Die letzte Sitzung der Gemeinsamen Kommission.

Die letzte Sitzung des Gemeinsamen Ausschusses der Minderheiten und der polnischen Regierung fand am 21. Dezember statt. Dabei wurden die Vertreter der Volksgruppen nicht nur informiert, wie die Förderung im Jahr 2017 aussehen wird, sondern auch wie sie vom Inlandsgeheimdienst (ABW) gesehen werden. Der Bericht löste Entrüstung aus.

 

Die Vertreter der Minderheiten erwarteten, dass der Bericht zeigt, wie der Inlandsgeheimdienst die Minderheiten vor extremistischen Gruppierungen schützt. „Es gab ja u.a. Ausschreitungen gegen die Ukrainer in Przemysl, regelmäßig hören wir auch von Zerstörungen von Denkmälern usw. Wir wollten also wissen, was der Inlandsgeheimdienst da unternimmt“, sagt Mariola Abkowicz, die im Gemeinsamen Ausschuss die Karaimer vertritt.

 

Gefährliche Minderheiten

 

Stattdessen erfuhren die Vertreter der Minderheiten, dass sie als Volksgruppen genauso wie extremistische Gruppierungen in Polen unter Beobachtung der Geheimdienste stehen. „Es ist klar, dass auch unter den Mitgliedern jeder Minderheit gefährliche Personen sein können, genauso wie  es in der Mehrheitsgesellschaft auch schwarze Schafe gibt. Es geht aber nicht, dass wir unter eine Art Generalverdacht gestellt werden“, sagt Mariola Abkowicz.

 

Die Vertreter der Minderheiten haben daher eine Stellungnahme veröffentlicht, in der sie sich gegen den Bericht des Inlandsgeheimdienstes stellen.

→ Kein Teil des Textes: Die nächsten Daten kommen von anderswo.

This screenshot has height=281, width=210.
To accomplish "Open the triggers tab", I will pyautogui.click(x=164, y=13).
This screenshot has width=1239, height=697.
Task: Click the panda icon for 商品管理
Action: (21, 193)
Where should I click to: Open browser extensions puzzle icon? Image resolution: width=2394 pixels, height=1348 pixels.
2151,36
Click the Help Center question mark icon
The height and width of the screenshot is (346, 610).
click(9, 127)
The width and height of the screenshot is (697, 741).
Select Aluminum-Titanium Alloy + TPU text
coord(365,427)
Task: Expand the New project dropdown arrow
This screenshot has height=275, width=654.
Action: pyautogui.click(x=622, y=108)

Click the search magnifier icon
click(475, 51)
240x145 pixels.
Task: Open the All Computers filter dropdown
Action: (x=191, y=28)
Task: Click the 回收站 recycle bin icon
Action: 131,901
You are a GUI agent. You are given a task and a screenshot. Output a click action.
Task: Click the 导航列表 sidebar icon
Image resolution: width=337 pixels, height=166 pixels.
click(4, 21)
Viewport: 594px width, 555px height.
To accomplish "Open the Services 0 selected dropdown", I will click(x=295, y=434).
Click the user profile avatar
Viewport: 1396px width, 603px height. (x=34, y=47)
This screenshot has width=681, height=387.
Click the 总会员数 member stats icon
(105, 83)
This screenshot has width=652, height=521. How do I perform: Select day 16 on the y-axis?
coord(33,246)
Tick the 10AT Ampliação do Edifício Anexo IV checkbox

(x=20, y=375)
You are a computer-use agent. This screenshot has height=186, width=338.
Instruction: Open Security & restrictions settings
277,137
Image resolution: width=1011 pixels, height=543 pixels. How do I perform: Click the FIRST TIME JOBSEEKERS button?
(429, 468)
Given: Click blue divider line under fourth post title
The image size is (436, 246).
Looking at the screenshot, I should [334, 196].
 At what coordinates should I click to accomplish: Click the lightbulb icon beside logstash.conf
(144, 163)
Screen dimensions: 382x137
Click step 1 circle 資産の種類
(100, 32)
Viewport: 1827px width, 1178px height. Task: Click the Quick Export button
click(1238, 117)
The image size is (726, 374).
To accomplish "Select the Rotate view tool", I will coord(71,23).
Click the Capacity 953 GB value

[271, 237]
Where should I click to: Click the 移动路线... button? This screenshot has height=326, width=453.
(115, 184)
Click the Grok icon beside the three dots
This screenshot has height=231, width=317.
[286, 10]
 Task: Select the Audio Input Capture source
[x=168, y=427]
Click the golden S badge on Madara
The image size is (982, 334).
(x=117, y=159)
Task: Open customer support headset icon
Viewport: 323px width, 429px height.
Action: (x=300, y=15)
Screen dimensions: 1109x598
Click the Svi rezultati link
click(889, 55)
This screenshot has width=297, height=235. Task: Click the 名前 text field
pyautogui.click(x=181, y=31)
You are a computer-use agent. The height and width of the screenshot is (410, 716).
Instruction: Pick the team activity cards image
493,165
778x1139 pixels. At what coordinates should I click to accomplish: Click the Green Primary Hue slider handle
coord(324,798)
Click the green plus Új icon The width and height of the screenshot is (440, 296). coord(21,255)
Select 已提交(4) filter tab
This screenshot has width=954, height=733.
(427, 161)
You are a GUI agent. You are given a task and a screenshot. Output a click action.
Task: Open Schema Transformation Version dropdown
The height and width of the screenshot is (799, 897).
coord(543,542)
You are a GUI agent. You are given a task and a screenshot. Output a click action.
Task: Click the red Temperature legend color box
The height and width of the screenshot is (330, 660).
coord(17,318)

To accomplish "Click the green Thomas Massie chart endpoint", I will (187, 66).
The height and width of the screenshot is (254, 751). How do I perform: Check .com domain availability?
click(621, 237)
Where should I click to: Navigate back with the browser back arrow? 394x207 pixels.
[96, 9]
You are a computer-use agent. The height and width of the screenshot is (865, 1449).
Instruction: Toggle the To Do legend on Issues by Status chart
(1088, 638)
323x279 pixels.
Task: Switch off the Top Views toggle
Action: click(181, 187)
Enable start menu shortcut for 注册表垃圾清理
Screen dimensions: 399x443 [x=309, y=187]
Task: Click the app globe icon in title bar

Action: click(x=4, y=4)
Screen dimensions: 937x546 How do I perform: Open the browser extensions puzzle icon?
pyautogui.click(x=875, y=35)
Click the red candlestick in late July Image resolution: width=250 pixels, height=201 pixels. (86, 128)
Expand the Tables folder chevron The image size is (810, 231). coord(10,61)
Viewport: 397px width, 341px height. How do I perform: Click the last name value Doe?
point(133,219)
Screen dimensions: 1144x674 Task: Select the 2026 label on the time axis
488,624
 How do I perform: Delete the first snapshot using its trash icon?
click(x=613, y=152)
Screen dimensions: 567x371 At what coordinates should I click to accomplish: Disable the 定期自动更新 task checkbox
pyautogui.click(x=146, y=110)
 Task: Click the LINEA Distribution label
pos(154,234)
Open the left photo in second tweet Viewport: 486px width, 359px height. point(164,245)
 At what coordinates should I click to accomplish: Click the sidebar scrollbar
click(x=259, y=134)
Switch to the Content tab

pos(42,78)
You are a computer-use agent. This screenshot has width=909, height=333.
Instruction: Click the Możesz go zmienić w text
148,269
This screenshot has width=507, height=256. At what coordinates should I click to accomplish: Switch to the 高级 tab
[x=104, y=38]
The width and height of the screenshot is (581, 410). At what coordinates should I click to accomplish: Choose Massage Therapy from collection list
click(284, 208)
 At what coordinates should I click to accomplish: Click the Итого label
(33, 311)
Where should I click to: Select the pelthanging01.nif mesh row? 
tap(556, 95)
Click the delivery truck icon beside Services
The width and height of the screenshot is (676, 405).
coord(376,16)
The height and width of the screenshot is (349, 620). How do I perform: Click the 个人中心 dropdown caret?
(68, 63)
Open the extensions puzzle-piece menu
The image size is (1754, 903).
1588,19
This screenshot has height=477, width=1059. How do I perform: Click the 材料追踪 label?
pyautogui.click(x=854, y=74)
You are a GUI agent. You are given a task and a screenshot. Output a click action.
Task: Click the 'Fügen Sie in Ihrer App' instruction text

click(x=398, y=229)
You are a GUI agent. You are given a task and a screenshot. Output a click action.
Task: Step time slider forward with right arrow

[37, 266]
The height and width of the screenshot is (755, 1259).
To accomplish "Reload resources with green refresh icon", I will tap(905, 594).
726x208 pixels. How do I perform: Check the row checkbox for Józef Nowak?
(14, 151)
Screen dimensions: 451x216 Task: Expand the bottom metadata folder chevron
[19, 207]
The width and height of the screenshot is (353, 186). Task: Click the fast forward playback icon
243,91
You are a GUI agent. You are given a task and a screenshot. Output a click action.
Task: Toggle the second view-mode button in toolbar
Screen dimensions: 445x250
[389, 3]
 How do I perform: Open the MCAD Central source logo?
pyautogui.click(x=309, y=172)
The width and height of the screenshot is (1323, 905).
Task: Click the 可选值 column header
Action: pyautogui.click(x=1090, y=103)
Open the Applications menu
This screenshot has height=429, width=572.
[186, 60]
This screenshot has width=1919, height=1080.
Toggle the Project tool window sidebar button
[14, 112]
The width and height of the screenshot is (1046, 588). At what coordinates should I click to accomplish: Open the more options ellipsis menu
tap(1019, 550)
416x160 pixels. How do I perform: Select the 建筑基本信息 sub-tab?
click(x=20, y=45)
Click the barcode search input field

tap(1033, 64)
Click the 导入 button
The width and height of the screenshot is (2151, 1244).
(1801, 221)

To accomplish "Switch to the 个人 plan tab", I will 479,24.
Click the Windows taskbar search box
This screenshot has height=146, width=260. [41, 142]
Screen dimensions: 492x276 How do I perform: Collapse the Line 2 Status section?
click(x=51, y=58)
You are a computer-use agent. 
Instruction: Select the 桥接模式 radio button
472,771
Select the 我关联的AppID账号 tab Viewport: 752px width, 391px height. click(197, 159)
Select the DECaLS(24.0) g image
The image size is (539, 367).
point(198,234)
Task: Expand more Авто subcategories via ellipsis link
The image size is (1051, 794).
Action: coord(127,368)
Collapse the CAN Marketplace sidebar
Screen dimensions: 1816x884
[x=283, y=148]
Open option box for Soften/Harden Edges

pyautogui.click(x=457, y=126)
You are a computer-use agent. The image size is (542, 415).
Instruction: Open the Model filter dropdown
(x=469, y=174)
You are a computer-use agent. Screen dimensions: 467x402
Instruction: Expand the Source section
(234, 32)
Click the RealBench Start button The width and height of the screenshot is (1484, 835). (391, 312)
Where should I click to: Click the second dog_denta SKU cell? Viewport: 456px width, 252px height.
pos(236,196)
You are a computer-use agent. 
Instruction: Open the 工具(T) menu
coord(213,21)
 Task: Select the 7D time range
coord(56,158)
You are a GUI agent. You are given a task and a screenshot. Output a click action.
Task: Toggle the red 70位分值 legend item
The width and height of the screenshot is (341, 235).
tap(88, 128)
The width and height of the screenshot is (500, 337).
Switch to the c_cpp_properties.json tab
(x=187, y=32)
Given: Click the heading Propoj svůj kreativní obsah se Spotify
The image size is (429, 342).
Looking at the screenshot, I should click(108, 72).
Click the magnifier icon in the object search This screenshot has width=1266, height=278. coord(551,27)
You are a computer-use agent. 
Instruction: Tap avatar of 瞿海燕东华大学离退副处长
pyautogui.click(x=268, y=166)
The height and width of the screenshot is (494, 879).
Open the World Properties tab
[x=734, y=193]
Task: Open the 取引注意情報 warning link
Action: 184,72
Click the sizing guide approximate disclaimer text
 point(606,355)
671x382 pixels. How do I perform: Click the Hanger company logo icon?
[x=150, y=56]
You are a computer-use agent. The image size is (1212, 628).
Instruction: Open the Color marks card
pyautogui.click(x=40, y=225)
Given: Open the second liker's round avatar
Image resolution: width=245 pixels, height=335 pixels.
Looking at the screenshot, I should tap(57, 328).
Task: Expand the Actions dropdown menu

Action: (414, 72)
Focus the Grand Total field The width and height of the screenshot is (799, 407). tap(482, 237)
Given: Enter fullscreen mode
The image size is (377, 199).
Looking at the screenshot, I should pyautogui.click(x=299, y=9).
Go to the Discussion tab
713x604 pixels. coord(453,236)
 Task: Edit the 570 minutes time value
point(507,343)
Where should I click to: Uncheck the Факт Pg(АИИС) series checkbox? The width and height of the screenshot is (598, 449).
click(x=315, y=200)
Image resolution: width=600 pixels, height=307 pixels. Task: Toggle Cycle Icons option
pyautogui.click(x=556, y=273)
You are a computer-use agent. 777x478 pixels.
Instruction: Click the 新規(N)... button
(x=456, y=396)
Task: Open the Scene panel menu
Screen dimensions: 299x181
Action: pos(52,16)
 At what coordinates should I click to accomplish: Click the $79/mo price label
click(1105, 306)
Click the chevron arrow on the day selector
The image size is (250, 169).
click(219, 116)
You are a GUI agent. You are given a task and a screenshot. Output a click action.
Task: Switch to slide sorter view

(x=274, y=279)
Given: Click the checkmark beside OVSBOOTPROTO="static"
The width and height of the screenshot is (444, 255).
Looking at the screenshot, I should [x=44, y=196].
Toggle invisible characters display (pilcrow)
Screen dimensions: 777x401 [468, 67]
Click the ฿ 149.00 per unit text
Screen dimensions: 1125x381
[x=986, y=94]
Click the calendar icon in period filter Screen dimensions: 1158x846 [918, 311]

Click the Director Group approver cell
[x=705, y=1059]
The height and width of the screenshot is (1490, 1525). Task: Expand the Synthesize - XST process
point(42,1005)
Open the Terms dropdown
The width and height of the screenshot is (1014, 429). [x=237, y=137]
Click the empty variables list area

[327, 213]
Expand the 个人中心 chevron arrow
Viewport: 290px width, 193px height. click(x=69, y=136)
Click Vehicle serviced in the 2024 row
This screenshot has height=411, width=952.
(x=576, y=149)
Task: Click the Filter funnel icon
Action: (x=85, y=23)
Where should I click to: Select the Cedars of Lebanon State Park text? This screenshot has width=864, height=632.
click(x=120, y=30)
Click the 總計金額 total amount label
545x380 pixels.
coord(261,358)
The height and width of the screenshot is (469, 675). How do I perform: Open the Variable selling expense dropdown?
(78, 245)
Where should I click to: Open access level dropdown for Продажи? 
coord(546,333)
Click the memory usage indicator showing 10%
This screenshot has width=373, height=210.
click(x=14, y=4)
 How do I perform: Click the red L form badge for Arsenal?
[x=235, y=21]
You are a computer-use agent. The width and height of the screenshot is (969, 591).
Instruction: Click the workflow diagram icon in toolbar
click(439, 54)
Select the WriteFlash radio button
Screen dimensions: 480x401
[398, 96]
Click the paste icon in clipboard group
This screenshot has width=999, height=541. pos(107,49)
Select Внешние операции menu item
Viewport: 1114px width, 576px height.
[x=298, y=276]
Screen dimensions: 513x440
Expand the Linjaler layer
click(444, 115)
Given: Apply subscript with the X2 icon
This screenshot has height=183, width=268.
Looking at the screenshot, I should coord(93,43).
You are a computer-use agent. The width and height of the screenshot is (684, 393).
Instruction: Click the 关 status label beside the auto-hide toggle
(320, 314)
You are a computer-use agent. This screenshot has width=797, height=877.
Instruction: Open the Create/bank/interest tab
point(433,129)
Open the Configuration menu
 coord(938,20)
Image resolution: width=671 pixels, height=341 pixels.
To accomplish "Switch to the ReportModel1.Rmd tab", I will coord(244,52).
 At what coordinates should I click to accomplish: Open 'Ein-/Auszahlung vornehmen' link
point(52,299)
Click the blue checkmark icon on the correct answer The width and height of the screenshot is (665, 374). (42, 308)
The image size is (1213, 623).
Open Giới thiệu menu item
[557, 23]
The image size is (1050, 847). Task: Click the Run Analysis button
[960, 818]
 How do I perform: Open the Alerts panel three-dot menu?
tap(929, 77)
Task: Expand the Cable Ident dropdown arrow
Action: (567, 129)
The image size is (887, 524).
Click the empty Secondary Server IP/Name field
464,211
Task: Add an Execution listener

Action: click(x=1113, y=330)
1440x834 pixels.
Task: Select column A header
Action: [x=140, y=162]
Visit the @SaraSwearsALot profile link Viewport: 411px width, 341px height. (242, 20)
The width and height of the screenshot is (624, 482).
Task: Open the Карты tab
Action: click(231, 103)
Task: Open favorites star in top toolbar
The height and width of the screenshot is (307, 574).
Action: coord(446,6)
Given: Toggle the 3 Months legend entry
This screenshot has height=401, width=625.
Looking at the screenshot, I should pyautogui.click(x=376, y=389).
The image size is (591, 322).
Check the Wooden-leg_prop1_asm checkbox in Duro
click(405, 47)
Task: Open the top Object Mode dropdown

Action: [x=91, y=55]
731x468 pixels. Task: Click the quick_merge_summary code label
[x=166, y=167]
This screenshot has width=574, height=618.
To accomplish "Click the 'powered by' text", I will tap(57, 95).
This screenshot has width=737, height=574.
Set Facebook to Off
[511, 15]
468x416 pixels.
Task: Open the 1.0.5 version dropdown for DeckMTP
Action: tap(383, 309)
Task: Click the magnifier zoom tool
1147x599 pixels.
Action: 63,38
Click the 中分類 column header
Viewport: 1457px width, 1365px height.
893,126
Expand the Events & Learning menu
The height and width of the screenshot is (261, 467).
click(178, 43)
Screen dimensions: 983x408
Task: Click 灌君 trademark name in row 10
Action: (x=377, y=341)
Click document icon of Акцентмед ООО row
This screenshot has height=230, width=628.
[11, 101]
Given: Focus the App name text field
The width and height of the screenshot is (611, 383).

Sich auf die polnische Verfassung berufend klagen die Minderheiten an, wegen ihrer nationalen Herkunft diskriminiert zu werden: „Im Artikel 35 der Verfassung der Republik Polen wird polnischen Staatsbürgern anderer Nationalität die Freiheit der Pflege der eigenen Sprache, Kultur und Traditionen gewährt … Die Nutzung dieser Rechte darf also nicht gleichzeitig generell Anlass sein, um diese Staatsbürger aufgrund ihrer Zugehörigkeit zu einer nationalen oder ethnischen Minderheit zu einer radikalen oder gefährlichen Gruppe zu zählen“, lesen wir in der Stellungnahme.

 

Gleichzeitig fordern die Minderheitenvertreter, dass der Inlandsgeheimdienst auf die für die Volksgruppen wichtigen Fragen nach ihrem Schutz vor extremistischen Gruppierungen nochmals antwortet. „Wann dies aber geschehen wird, wissen wir nicht. Denn bislang war es Tradition, dass wir am Ende des Jahres einen Sitzungsplan für die kommenden zwölf Monate vom Innenministerium bekamen. Jetzt wurde uns ein solcher nicht vorgelegt, sodass wir gar nicht wissen, wann wir uns mit welchem Thema beschäftigen werden können“, beklagt Mariola Abkowicz.

 

Keine finanzielle Sicherheit

 

Generell gebe es in diesem Jahresbeginn eine Vielzahl von Fragezeichen, nicht nur nach einem erneuten Treffen mit Vertretern des ABW. Auch die Finanzen der Minderheiten sind noch nicht in trockenen Tüchern. Zur Erinnerung: Ende 2016 wurden die Fördermittel für die Kulturarbeit der Minderheiten vom Innenminister verteilt und es kam heraus, dass 5 Millionen Zloty zurückgehalten werden, um sie im Lauf des Jahres auszugeben. Nach einem Protest der Minderheitenvertreter sollten diese Einsprüche einlegen, wenn für sie wichtige Projekte keine Finanzierung erhalten haben. „Das haben wohl alle Minderheiten gemacht, aber wir wissen immer noch nicht, ob und in welchem Ausmaß diese Einsprüche gelten werden. Ich kann ja ein Kulturprojekt auf Eis legen und es gegebenenfalls später realisieren. Wir haben aber gleichzeitig auch fixe Kosten wie Miete oder Gehälter für Mitarbeiter. Wenn wir also nicht rechtzeitig erfahren, wie die Finanzierung letztendlich aussehen wird, stehen wir vor einem großen Problem“, sagt Mariola Abkowicz.

 

Das nächste Treffen des Gemeinsamen Ausschusses der Minderheiten und der polnischen Regierung soll Mitte Februar stattfinden. Wir werden darüber berichten.